When it comes to property taxes, Texas homeowners pay some of the highest residential property taxes in the country, the research group Attom Data Solutions said last week.
According to economist Daren Blomquist, only New Jersey, Illinois, and Vermont posted higher effective property tax rates last year than then 2.15 percent Texans paid.
The company’s analysis showed nationwide that property taxes levied on single-family homes totaled $293.4 billion, up 6 percent rom $277.7 billion in 2016, for an effective average tax rate of 1.17 percent.
Dallas County residents paid an effective tax rate of 2.23 percent last year, while Tarrant County and Collin County paid 2.17 percent and 1.96 percent, respectively.
Collin County residents paid an average of $7,365 in taxes, while Tarrant and Dallas County residents paid $5,180 and $6,117.
But those higher tax rates haven’t necessarily turned people off from moving to Texas. Blomquist told Marketwatch that among the counties seeing the biggest percentage of in-migration in 2017, all are in Texas, Florida, Georgia, or the Carolinas. This means that the higher property taxes are offset by the fact that Texas has no personal income tax.
That’s not to say that the higher tax rates aren’t impacting Texans. Last week, the Texas Commission on Public School Finance met in Austin to hold a hearing about property taxes, and heard testimony from a variety of taxpayers, all of whom spoke about the impact higher taxes — and the recapture that many school districts face — has on homeowners and small business owners.
The Texas Comptroller’s office told the committee that state revenues are currently running ahead of estimates for 2018, but that didn’t necessarily mean there would be more money in the general fund coffers.
As the committee wrestles with ways to improve public school finance, consultant and former chief revenue estimator James Le Bas told the group that efforts to moderate property tax increases would be difficult.
“History would suggest that periodic successes are feasible, but that a lasting solution that is satisfactory to all may be hard to come up with,” he said.
One such solution bandied about is an increase in sales tax.
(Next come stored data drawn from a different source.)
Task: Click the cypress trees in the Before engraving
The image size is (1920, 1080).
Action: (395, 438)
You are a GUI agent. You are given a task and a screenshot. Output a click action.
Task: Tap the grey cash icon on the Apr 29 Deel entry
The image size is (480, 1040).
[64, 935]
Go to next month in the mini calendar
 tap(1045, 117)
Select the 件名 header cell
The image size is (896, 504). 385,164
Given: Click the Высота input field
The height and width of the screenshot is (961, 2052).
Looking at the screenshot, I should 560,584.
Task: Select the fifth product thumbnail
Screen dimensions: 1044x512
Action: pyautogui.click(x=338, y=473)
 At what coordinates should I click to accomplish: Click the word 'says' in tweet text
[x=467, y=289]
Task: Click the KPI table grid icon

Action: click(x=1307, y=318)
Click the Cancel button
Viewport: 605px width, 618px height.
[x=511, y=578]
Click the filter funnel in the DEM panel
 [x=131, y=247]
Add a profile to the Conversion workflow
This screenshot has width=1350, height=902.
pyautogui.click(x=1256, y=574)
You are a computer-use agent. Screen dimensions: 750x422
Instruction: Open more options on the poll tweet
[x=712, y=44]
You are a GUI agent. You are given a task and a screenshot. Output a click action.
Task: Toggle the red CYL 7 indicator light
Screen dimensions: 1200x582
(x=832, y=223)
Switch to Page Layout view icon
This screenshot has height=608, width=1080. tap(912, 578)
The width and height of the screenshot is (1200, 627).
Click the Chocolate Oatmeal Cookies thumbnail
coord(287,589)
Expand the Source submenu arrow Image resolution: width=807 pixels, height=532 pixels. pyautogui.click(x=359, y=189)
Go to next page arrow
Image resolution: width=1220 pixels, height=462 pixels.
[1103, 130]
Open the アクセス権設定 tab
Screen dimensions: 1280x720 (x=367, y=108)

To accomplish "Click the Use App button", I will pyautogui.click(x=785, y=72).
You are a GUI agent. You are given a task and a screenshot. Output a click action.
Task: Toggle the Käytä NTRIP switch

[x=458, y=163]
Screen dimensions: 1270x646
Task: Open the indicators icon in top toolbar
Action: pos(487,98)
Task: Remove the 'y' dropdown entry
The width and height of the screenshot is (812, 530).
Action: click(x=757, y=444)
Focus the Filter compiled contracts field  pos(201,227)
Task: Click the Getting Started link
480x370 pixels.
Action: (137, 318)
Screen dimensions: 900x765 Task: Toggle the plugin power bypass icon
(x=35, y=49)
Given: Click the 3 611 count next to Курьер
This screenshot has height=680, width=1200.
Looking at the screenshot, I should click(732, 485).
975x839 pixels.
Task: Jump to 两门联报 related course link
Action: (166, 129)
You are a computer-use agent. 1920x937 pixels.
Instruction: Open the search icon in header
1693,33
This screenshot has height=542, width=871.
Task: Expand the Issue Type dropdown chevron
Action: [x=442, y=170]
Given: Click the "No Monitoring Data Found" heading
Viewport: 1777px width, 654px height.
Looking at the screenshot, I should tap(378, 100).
The Center for Public Policy Priorities released a brief last week that warned that replacing property taxes with higher sales taxes was an iffy proposition at best.
“A risky scheme like raising the sales tax rate could give Texas the highest rate in the country and hurt the Texas economy,” the brief read. “Relying even more on sales taxes would make public services more vulnerable to economic fluctuations and shift the responsibility for funding these services onto the Texas families least able to afford it.”
“During the 2016-17 school year, the school maintenance and operations (M&O) property tax raised $23.7 billion, and the state sales tax of 6.25 cents brought in $28.9 billion,” the CPPP said. “Therefore replacing school M&O property taxes would require an increase in the state sales tax of more than five cents.”
Doing so, the group explained, “ would gut the ability of local communities to decide how much to invest in their children.”
“Because there would no longer be a local tax rate set by the local school board, with approval of local voters through an election, all funding would be decided at the state level,” the brief continued.
“Instead, lawmakers should guarantee that everyone is paying their fair share of supporting our public services by ensuring that all property – especially commercial and industrial property – is on the tax rolls for its full market value,” the brief stated.
The commission is working on a deadline – its report to the governor and the Texas legislature with recommendations on how to improve school finance is due at the end of this year.